• DATA RECORDS:
-*-
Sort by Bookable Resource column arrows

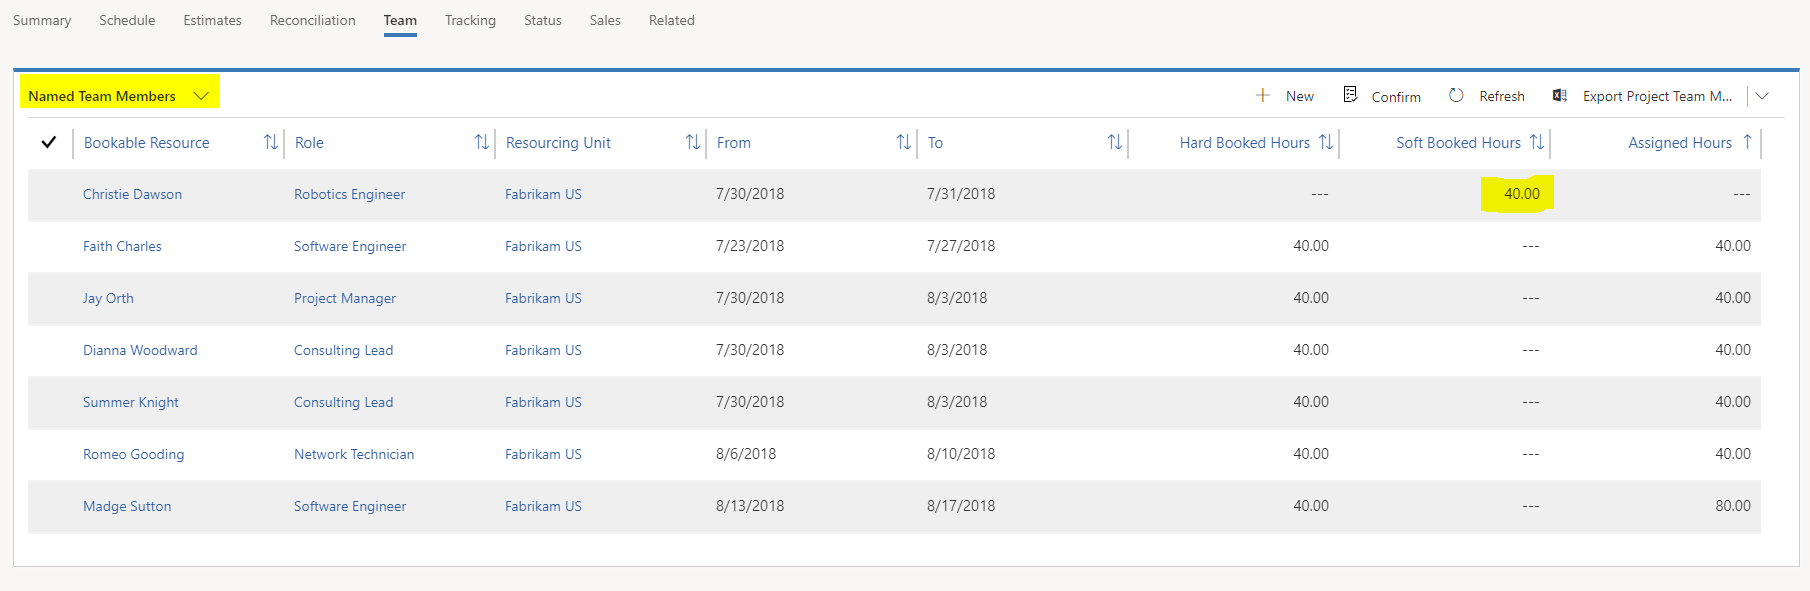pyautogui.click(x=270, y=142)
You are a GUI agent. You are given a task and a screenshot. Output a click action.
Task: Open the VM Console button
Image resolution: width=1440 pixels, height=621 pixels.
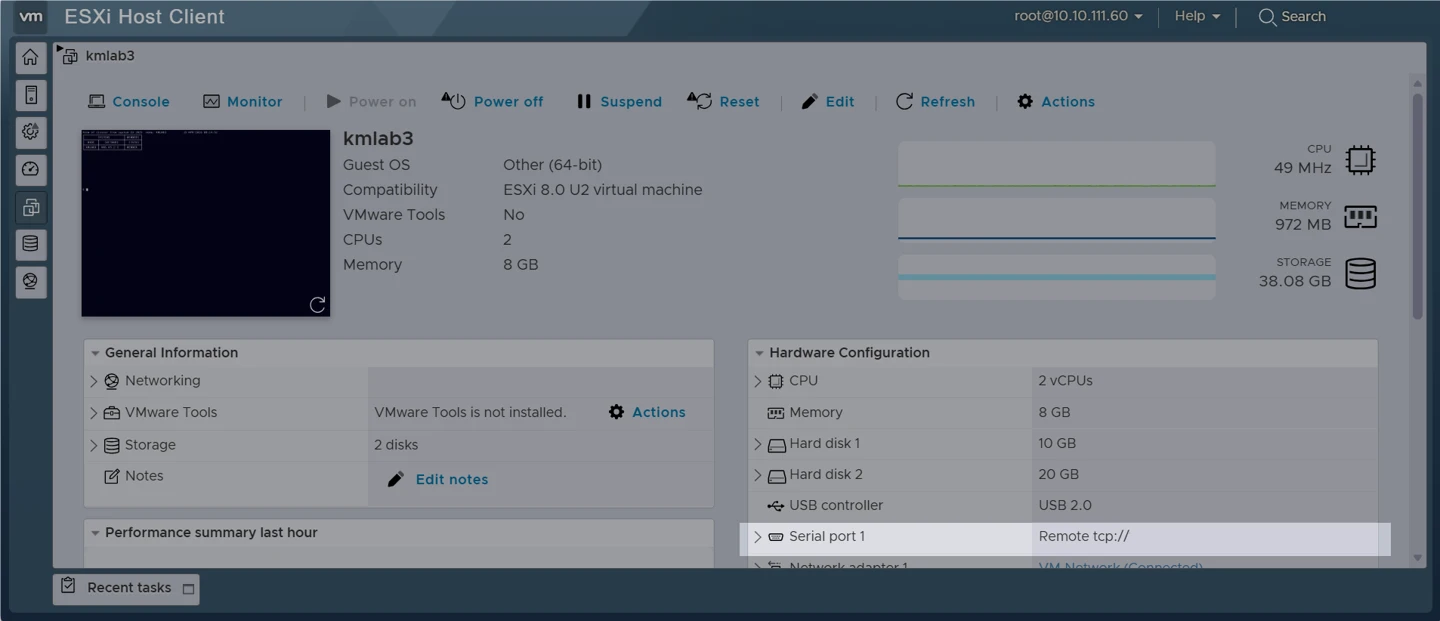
-*-
• WHAT IS REQUIRED: What is needed is a word-for-word copy of the data above, free of any images.

• YOUR SOLUTION:
Sort by Bookable Resource column arrows

pyautogui.click(x=270, y=142)
You are a GUI agent. You are given a task and a screenshot. Output a click action.
Task: Open the VM Console button
Image resolution: width=1440 pixels, height=621 pixels.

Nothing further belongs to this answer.